En medio del dolor y del abandono institucional, Andrea decidió estudiar Derecho. Aprendió el lenguaje del sistema que no la escuchaba, para poder enfrentarlo. Encontró fuerza en la sororidad: en otras madres, en colectivas, en mujeres que vivían lo mismo y que entendieron que solo juntas podrían abrir camino.

El 2022 fue un punto de quiebre. Ese año, el Congreso de Puebla tipificó la violencia vicaria como delito, gracias a la lucha colectiva de mujeres organizadas. En octubre, Ricardo N. fue localizado y detenido en Baja California Sur. Y el 9 de noviembre de 2022, después de 2 mil 335 días separados, Andrea volvió a ver a su hijo y lo volvió a conocer, después de años separados.

Andrea se convirtió en la primera mujer en Latinoamérica en lograr la vinculación a proceso de su agresor por este delito. Pero la justicia, como tantas veces, tuvo un revés.

El pasado 29 de octubre de 2025, la jueza Alejandra Román Pérez decidió sustituir la prisión preventiva de Ricardo N. por arresto domiciliario. Argumentó que el imputado no tiene recursos para una pulsera electrónica. Esa decisión —tan estúpida como peligrosa— parece más un gesto de empatía con el agresor que con la mujer que vivió seis años sin su hijo.

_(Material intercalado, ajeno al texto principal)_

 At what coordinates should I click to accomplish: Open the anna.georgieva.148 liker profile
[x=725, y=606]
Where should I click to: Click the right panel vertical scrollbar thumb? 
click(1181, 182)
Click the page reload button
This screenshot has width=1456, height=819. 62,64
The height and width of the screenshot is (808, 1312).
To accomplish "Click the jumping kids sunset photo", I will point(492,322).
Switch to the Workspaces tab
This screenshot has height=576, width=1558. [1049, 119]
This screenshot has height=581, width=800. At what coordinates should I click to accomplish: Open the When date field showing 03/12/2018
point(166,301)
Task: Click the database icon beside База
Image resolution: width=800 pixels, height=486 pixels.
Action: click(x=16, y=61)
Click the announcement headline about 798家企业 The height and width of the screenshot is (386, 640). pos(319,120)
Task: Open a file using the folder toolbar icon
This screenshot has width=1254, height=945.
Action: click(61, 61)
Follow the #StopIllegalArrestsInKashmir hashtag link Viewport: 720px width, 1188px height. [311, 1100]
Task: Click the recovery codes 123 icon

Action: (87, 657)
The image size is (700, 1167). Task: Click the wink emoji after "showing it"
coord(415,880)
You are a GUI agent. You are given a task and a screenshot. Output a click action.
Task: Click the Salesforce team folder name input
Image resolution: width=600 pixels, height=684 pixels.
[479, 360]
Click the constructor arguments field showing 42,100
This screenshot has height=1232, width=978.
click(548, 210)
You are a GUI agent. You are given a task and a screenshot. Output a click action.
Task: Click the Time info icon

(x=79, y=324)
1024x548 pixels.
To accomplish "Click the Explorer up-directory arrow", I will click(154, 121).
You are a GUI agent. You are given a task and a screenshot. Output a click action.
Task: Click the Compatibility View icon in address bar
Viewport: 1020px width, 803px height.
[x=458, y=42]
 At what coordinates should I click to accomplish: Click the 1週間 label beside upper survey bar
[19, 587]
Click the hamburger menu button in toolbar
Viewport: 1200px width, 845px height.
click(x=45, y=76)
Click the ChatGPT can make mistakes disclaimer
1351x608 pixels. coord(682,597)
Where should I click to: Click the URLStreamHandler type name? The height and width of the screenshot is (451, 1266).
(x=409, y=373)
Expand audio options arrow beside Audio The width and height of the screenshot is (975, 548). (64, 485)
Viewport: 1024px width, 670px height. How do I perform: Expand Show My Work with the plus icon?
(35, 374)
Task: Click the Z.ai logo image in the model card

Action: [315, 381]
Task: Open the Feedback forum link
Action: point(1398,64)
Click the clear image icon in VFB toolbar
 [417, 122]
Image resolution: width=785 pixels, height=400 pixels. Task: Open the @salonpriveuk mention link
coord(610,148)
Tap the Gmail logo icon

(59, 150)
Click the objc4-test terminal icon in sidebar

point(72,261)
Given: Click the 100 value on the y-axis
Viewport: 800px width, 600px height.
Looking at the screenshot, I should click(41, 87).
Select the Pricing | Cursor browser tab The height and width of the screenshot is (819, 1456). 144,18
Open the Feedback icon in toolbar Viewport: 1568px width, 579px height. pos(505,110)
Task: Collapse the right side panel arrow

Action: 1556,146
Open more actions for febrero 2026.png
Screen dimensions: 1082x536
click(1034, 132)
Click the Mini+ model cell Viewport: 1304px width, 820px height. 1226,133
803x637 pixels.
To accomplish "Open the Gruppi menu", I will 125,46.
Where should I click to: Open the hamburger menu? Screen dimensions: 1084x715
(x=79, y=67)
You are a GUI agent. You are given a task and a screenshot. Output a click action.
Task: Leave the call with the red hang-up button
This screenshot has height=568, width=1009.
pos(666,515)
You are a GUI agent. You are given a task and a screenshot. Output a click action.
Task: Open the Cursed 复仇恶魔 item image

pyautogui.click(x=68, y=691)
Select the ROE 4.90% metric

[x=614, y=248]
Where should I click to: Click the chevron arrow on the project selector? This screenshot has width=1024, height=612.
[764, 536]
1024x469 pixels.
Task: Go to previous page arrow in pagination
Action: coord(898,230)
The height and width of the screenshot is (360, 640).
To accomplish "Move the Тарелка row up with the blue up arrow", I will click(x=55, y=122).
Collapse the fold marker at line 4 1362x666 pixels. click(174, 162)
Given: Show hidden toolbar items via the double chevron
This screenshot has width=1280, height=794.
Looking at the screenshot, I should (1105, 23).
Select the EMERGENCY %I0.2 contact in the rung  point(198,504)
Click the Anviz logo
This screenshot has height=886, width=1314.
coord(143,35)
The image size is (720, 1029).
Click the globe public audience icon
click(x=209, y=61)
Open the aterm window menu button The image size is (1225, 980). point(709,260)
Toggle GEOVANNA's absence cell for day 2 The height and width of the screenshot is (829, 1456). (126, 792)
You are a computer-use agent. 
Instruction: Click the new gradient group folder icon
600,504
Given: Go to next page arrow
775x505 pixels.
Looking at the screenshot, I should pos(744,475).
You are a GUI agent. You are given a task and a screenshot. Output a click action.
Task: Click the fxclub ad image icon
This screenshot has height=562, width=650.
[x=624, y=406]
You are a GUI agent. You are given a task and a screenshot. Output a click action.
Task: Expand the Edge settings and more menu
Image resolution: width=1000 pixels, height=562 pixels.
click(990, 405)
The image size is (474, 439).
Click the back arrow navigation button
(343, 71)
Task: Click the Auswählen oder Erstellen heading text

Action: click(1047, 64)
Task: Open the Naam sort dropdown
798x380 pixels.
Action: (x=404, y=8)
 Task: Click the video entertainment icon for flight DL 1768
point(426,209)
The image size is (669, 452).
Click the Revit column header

El hombre residirá con sus padres, las mismas personas que durante años aseguraron no saber nada de su paradero. ¿Cómo puede considerarse eso una medida segura? ¿Qué tipo de justicia deja a una madre y a su hijo con miedo, mientras libera al hombre que les arrebató una vida entera de momentos que no volverán?

El caso de Andrea no es aislado. Es un espejo del sistema judicial mexicano: uno que sigue sin entender la violencia vicaria, que minimiza el daño emocional, psicológico y estructural de arrebatar a una mujer a su hijo como forma de castigo.

El reconocimiento legal de este delito fue una conquista de las mujeres. Pero la ley sin justicia es letra muerta. Y cuando un juez o una jueza falla sin perspectiva de género, no solo traiciona a la víctima: traiciona el espíritu de la ley que tantas vidas costó construir.

Andrea Lezama no es solo una madre que busca justicia. Es un símbolo de resistencia frente a un Estado que aún prefiere dudar de las mujeres antes que protegerlas. Su caso tiene que avanzar, porque si no hay justicia para ella, difícilmente la habrá para las demás.

Hoy la acompañamos una vez más. Su lucha es la de todas. Y desde aquí, hacemos un llamado al Poder Judicial de Puebla a no fallarle —porque cuando el sistema falla a una madre, también le falla a su hijo, y le falla a todo un país que no puede permitirse seguir normalizando la impunidad.